TESTO FORNITO:
»»
In questa serie di opere, come pure nelle coeve Interferenze, Nangeroni ricorre a ingegnose interpolazioni di moduli e a eleganti giochi di velature che generano tessiture animate da delicate pulsazioni ritmiche e luminose. Il processo usato dall’artista insiste su sottili scarti e piccole differenze all’interno di uno schema, quello cartesiano appunto, che serve a delimitare il campo d’azione e a circoscrivere il dominio operativo dell’indagine.

“Lo scarto plastico, di evidenza e peso, fra il fondo, il continuo dei dischi e le figure, che successivamente velano il tutto”, conferma Alberto Veca, “si basa su differenze minime, realizzate attraverso la sovrapposizione di stesure di colore diluito”[6]. A questa procedura si aggiunge poi l’inserto di barre verticali e orizzontali. Nelle Interferenze, tutte datate 1971, il reticolo dei punti luce è messo in relazione con sovrastanti o sottostanti moduli quadrangolari che in alcuni casi evidenziano le partizioni dell’impianto ortogonale. In particolare, le marcature costituite dai segmenti neri (o rossi) alterano il ritmo compositivo di questi lavori, rendendolo più sincopato rispetto al più compatto flusso armonico delle Mutazioni.

L’aritmia, peraltro già presente nei rilievi della metà degli anni Sessanta come, ad esempio, la shaped canvasdel 1966 intitolata Path, subisce un incremento con l’inserzione di linee e campi di colore diagonali. Nell’opera Proiezionidel 1972 le scie rosse che collegano i tre moduli superiori del lato verticale destro della tela con i tre a sinistra del lato orizzontale inferiore sanciscono l’irruzione di una tridimensionalità illusoria in un campo sostanzialmente piatto, dove i dotssi “muovevano” lungo assi di ascisse e ordinate. D’altronde, come aveva già dimostrato Theo van Doesburg, l’introduzione di una retta obliqua era bastata a scardinare l’idealistico impianto cartesiano di Mondrian, aprendolo alle implicazioni architettoniche della geometria solida. L’interesse per la dimensione plastica in senso stretto, pur presente nell’opera di Nangeroni, appare, però, accessorio rispetto alle preoccupazioni di ordine ritmico e luministico.
««
RECORD FORNITI:
»»
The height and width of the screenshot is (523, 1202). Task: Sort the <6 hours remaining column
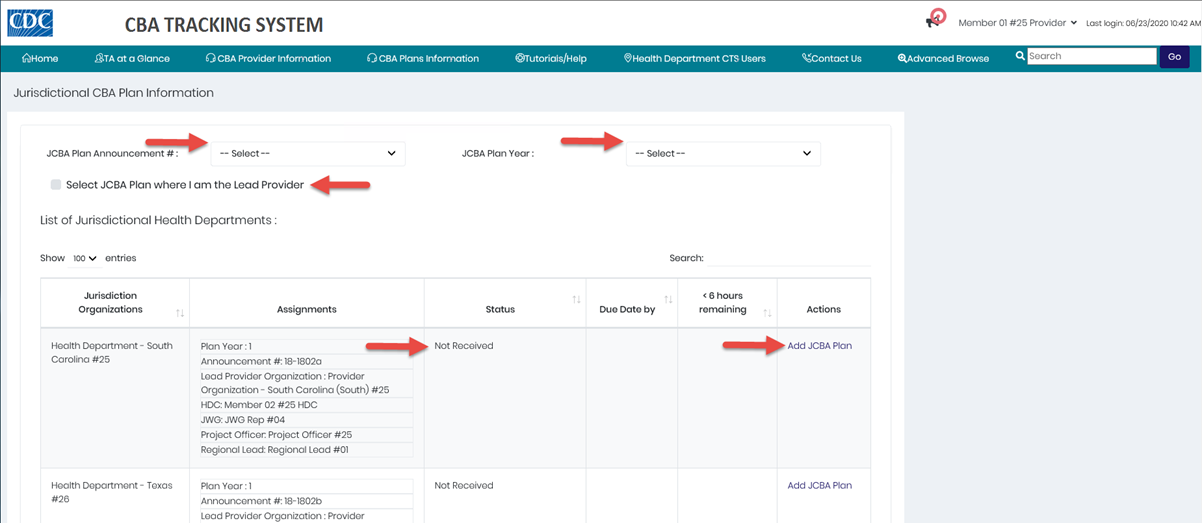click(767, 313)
««
»»
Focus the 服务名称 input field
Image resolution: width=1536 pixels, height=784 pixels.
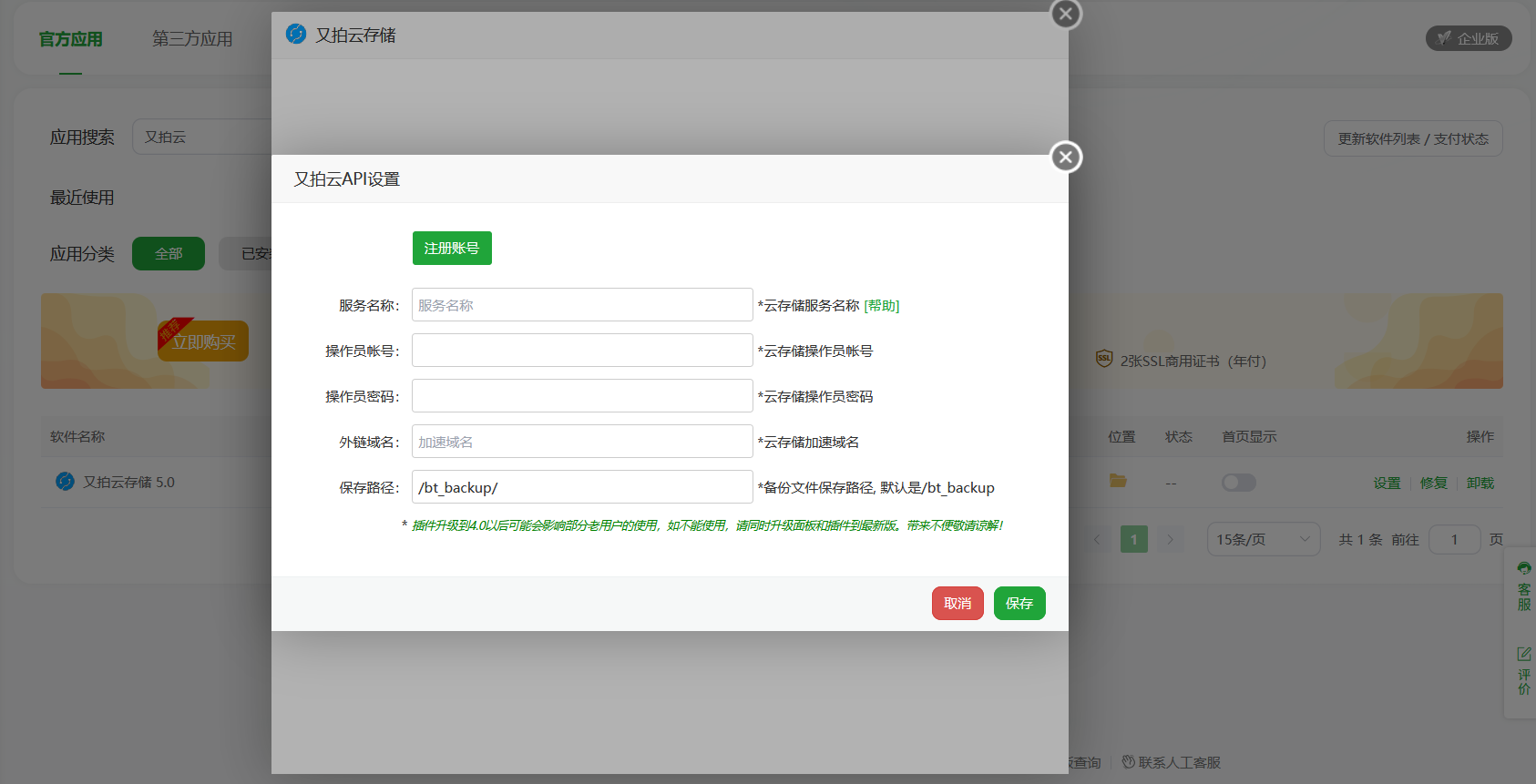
««
COMPITO ASSEGNATO 1: Secondo il brano su Nangeroni, a quale anno risalgono tutte le Interferenze?
COMPITO ASSEGNATO 2: Trascrivi dal brano su Nangeroni il passo che comincia con "In questa serie" e arriva fino a "dominio operativo dell’indagine." compreso.
Per rispondere basati soltanto sul brano su Nangeroni.

RISPOSTA COMPLETA 1: Sono tutte datate 1971.

RISPOSTA COMPLETA 2:
In questa serie di opere, come pure nelle coeve Interferenze, Nangeroni ricorre a ingegnose interpolazioni di moduli e a eleganti giochi di velature che generano tessiture animate da delicate pulsazioni ritmiche e luminose. Il processo usato dall’artista insiste su sottili scarti e piccole differenze all’interno di uno schema, quello cartesiano appunto, che serve a delimitare il campo d’azione e a circoscrivere il dominio operativo dell’indagine.